- [WHAT TO WORK ON] When you find the line with "Liên hệ bộ phận Hỗ trợ kỹ thuật (530, 964)" among the records below, reproduce it and each line after it exactly, ending with the line with "(602-0910) (43, 1779)".

Excerpts from a dataset:

===============

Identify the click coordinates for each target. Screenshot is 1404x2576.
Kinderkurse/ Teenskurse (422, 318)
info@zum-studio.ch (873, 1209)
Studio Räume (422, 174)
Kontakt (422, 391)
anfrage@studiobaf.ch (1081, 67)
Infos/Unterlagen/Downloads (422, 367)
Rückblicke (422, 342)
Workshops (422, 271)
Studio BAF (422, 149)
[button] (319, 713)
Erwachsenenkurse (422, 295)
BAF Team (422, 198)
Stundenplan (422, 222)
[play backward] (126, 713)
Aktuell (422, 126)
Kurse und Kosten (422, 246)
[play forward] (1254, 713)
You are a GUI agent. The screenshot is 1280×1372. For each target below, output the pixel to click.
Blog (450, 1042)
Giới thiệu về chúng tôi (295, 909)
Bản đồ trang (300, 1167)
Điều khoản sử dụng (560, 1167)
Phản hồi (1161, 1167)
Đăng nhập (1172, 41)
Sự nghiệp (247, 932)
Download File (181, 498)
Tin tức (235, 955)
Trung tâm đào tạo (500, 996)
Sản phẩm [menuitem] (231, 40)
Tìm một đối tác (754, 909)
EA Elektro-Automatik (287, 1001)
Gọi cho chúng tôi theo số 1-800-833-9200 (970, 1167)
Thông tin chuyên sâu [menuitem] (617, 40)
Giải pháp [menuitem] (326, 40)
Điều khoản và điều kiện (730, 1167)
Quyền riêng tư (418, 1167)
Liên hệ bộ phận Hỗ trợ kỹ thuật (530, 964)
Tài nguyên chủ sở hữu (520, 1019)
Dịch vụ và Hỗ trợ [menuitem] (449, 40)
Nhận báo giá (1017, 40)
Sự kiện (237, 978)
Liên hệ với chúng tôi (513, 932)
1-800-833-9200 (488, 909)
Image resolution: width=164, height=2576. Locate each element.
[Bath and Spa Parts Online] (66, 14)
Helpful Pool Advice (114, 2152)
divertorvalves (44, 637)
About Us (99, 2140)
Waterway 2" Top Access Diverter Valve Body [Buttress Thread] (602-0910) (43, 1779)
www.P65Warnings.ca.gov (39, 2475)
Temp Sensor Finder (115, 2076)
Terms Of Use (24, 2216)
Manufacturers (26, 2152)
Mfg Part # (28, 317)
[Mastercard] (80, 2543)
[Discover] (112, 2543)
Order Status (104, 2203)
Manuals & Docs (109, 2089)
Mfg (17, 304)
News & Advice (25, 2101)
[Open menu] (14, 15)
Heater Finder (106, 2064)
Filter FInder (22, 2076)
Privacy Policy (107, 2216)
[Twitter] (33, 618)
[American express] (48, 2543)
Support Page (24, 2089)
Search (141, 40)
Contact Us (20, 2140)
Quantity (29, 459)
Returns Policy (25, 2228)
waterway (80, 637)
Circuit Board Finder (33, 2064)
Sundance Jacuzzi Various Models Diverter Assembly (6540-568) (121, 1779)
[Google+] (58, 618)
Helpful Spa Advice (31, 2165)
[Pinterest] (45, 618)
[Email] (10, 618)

===============

- [TASK RESPONSE]
Liên hệ bộ phận Hỗ trợ kỹ thuật (530, 964)
Tài nguyên chủ sở hữu (520, 1019)
Dịch vụ và Hỗ trợ [menuitem] (449, 40)
Nhận báo giá (1017, 40)
Sự kiện (237, 978)
Liên hệ với chúng tôi (513, 932)
1-800-833-9200 (488, 909)
Image resolution: width=164, height=2576. Locate each element.
[Bath and Spa Parts Online] (66, 14)
Helpful Pool Advice (114, 2152)
divertorvalves (44, 637)
About Us (99, 2140)
Waterway 2" Top Access Diverter Valve Body [Buttress Thread] (602-0910) (43, 1779)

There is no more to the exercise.